The idea is to explore fusion energy by reproducing the same chemical reactions that power the sun.

"It's exactly the kind of innovation that Americans have come to expect from California," said Governor Arnold Schwarzenegger.

There are 192 lasers beams in all. Each of the giant tubes contains four, all aimed at a single target, about the size of a BB. The BB-sizes pellet is frozen hydrogen. When pelted with lasers, scientists expect the hydrogen atoms to fuse into helium and release tremendous energy.

"This possibility -- I can't say probability -- but possibility that fusion and fission, this, can be used to create carbon-free energy is just a unique, unique concept," said California Senator Dianne Feinstein.

But it has never been done. Experiments to achieve fusion ignition won't begin until 2010.

Critics claim the $3.5 billion official price tag for NIF is $1.5 billion too low, when one adds the cost of research and development.

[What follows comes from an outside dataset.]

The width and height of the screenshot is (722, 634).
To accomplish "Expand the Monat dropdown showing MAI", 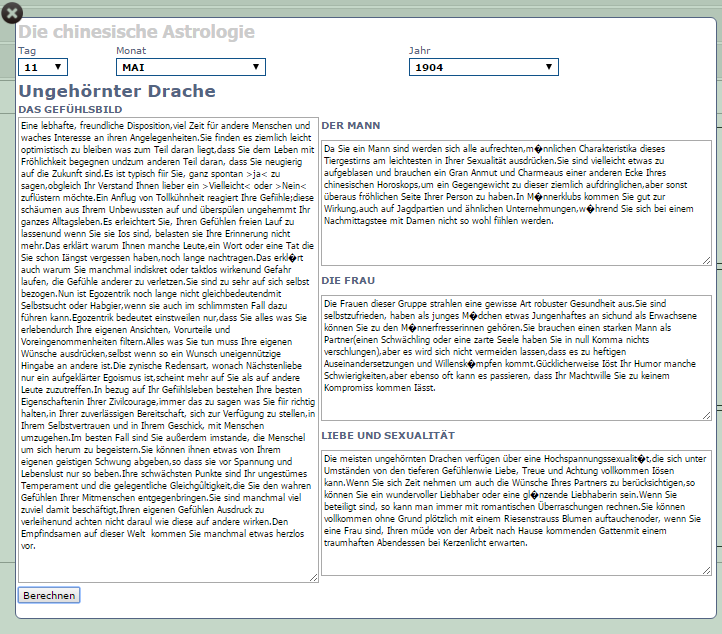I will click(x=190, y=67).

Beyond that, they contend NIF's main goal is to expand this country's nuclear weapons capabilities.

"My group is very supportive of genuine alternative, non-polluting renewable energy technologies," said Marylia Kelley of Tri-Valley Cares. "The National Ignition Facility is not, and never will be, that type of technology."

Nonetheless, NIF scientists remain confident the stadium-sized machine will eventually deliver on its promise of a new energy frontier.